The WoofLocker tech support scam campaign, initially discovered in January 2020, employs an intricate traffic redirection system, with a significant upgrade in infrastructure over the years to counter takedown efforts. Despite limited knowledge about its origin, the scheme uses a highly obfuscated code, steganography, and advanced fingerprinting techniques to redirect victims to fake support centers. The campaign’s stability and complex infrastructure set it apart, and it primarily targets limited compromised websites using Javascript for distribution.

Long Summary

Introduction:

The blog post discusses the WoofLocker tech support scam campaign, initially reported in January 2020, which utilizes an intricate traffic redirection system. It details how the campaign has evolved over time and its tactics, along with insights into its infrastructure.

Campaign Evolution:

  • WoofLocker campaign was first identified in January 2020, featuring a highly complex traffic redirection scheme.
  • The threat actor began deploying infrastructure as early as 2017, becoming increasingly robust to counter takedown efforts.
  • As of 2023, the campaign remains active with similar tactics and techniques, potentially adapting in response to security efforts.

Redirection Mechanism and Challenges:

  • Reproducing and studying the redirection mechanism remains challenging due to its complexity and the addition of new fingerprinting checks.

Possible Threat Actor Diversity:

  • The campaign’s origin remains uncertain, suggesting involvement of different threat actors specializing in various areas.
  • WoofLocker might function as a professional toolkit designed for advanced web traffic filtering, possibly catering to a single customer.
  • Scam victims are redirected to call centers, likely located in South Asian countries, after falling for the scheme.

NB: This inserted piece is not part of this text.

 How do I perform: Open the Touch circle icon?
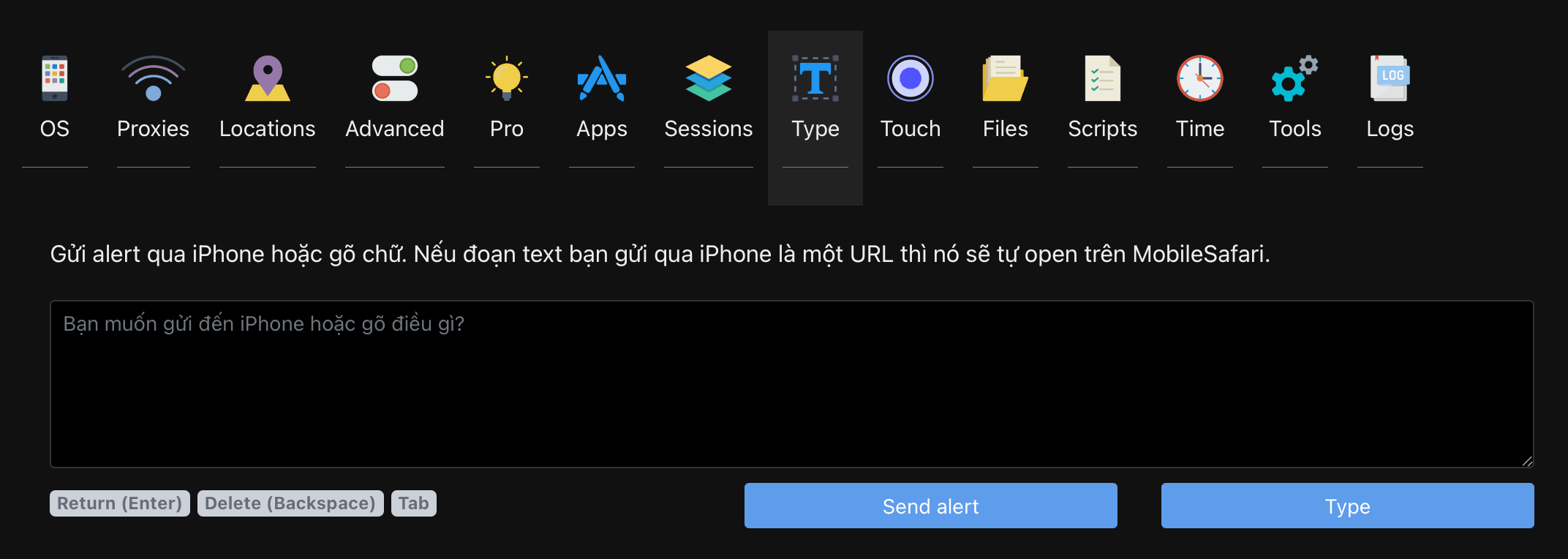(x=911, y=78)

Overview of Distribution and Techniques:

  • WoofLocker is distinct from other tech support scams as it’s distributed via compromised websites, rather than relying on malvertising.
  • The threat actor targets two types of traffic: non-adult and adult, distinguished by unique redirection URLs.
  • Malicious JavaScript is embedded in compromised sites, using obfuscation and steganography (data in images) for code delivery.

Fingerprinting and Redirection:

  • Victims visiting compromised sites undergo fingerprinting to validate their legitimacy.
  • Fingerprinting checks include identifying virtual machines, certain browser extensions, and security tools.
  • WoofLocker sends victim data back to the server as a hidden PNG image, leading to potential redirection, or no further action.

URL Redirection and Web Traffic:

  • The redirection URL is generated on the fly, with a unique ID only valid for this specific session.
  • The browser reads the response, executing JavaScript code hidden in images.
  • Traffic capture reveals the sequential steps: fingerprinting checks, validation of user data, and creation of a unique ID (uid) for redirection.

Infrastructure Changes:

  • WoofLocker’s infrastructure evolved significantly since the initial discovery.
  • The threat actors shifted to hosting providers that offer better protection against takedowns.
  • ASNs (Autonomous System Numbers) are located in Bulgaria and Ukraine.

Conclusion and Detection:

  • WoofLocker most likely serves as an advanced toolkit, primarily designed for a single customer.
  • The campaign has operated as a stable and low-maintenance business for six years.
  • Unlike other campaigns, WoofLocker leverages compromised sites and robust infrastructure to maintain its operations.